> _PROBLEM REQUIREMENTS_: Restate word for word the line with "The width and" and all lines after it; please stop only at the end of the listing below.

*** Block opens ***

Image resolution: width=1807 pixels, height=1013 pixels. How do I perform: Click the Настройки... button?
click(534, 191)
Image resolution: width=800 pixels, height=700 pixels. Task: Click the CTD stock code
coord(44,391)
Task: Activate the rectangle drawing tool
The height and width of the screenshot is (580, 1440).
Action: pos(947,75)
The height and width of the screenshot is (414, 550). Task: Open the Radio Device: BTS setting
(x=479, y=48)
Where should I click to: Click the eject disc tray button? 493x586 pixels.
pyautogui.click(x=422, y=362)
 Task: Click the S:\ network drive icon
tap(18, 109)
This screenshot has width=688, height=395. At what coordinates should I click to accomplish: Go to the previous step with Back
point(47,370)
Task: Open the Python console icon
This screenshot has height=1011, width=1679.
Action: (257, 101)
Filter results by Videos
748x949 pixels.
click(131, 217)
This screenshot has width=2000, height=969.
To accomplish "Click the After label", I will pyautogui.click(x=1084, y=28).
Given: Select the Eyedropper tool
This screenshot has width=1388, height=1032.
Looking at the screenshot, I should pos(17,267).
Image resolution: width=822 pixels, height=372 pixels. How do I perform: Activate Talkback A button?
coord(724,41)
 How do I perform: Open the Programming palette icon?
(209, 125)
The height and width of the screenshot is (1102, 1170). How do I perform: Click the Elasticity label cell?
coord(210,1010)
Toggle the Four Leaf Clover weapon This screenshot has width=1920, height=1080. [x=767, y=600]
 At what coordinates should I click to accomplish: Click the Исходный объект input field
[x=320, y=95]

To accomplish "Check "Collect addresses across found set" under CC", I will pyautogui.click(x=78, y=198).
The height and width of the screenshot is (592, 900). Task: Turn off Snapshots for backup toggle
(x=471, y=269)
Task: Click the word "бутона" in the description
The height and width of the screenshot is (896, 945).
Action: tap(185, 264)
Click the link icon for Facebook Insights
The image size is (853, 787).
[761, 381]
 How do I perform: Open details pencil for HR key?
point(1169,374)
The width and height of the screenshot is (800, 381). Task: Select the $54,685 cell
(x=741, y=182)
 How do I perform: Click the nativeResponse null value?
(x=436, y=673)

*** Block closes ***

> _TASK SOLUTION_:
The width and height of the screenshot is (800, 381). Task: Select the $54,685 cell
(x=741, y=182)
 How do I perform: Click the nativeResponse null value?
(x=436, y=673)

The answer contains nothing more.